Dengue transmission is strongly influenced by climatic variability, and understanding how weather affects mosquito ecology is essential for both interpreting outbreaks and improving surveillance. In this study, we analyze weekly dengue incidence together with temperature, rainfall, and humidity data from Brasília, which serve as the basis for deriving empirical, climate sensitive entomological parameters describing mosquito development, mortality, and aquatic stage dynamics. Using these weather informed parameters, we formulate and calibrate a six-compartment dengue transmission model that incorporates the mosquito aquatic stage. The model is employed to investigate the underlying transmission mechanisms, including parameter sensitivity, the temporal evolution of the basic reproduction number R0(t) and the influence of climatic drivers on system behavior. The epidemiological relevance of R0(t) is examined through comparison with weekly reported dengue incidence. Additional analyses such as bifurcation assessment and evaluation of vector-control and treatment-related parameters provide further insight into how environmental conditions and interventions shape transmission potential. Complementing the mechanistic analysis, we conduct a data-driven forecasting study using several statistical and machine learning approaches (Neural Networks, Support Vector Regression, Extreme Gradient Boosting, Seasonal ARIMA, and Long Short Term Memory networks) applied to the epidemiological and climate datasets. This component examines the predictive performance of diverse methods across linear and nonlinear temporal patterns, highlighting the role of climate information in improving incidence forecasts.
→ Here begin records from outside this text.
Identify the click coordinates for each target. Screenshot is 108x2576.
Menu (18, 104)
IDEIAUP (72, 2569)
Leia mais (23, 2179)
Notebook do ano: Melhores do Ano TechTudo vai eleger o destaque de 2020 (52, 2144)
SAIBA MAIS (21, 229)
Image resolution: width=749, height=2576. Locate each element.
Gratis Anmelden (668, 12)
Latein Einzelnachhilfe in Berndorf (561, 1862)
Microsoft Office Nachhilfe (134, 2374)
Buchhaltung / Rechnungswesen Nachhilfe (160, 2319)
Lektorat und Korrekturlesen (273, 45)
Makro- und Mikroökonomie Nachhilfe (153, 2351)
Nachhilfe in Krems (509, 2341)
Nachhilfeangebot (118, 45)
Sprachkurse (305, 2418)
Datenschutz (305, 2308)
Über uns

By integrating climate derived entomological characterization, mechanistic modeling, and data driven forecasting within a unified framework, this study enhances our understanding of climate–dengue interactions while also evaluating practical approaches for short term outbreak prediction.

Suggested Citation

  • Mandal, Anita & Debnath, Papiya & Das, Pritha & Ghosh, Dibakar, 2026. "A climate-driven mechanistic model of dengue transmission: Linking entomological processes to epidemiological dynamics," Chaos, Solitons & Fractals, Elsevier, vol. 204(C).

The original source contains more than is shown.